### Listed records
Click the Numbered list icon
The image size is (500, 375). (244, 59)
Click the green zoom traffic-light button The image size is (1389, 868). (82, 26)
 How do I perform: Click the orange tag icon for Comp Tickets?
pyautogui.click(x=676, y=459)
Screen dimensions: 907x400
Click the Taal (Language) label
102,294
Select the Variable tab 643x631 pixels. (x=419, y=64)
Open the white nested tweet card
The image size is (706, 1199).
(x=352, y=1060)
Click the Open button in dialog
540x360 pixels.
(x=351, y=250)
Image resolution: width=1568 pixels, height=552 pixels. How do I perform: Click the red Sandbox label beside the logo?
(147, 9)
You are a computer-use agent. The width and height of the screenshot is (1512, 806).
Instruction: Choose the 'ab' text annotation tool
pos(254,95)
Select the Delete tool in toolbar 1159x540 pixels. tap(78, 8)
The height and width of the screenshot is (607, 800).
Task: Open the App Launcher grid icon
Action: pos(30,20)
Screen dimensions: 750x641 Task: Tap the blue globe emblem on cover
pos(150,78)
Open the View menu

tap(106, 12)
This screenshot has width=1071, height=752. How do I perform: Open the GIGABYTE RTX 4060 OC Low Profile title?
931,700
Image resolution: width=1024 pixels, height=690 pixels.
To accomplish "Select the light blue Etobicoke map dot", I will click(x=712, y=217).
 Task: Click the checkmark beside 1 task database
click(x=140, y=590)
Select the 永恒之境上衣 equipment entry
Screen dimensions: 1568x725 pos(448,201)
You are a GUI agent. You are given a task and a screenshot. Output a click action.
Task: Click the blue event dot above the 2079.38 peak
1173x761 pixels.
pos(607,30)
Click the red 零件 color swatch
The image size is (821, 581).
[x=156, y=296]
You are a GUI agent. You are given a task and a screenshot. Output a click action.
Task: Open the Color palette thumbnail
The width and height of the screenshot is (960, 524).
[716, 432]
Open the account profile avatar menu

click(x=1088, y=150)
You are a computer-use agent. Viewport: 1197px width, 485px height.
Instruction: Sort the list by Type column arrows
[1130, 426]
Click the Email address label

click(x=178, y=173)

### Work required
Could you return all lines from the records that include the word "computer"?

### Result below
You are a computer-use agent. The width and height of the screenshot is (1512, 806).
You are a computer-use agent. Viewport: 1197px width, 485px height.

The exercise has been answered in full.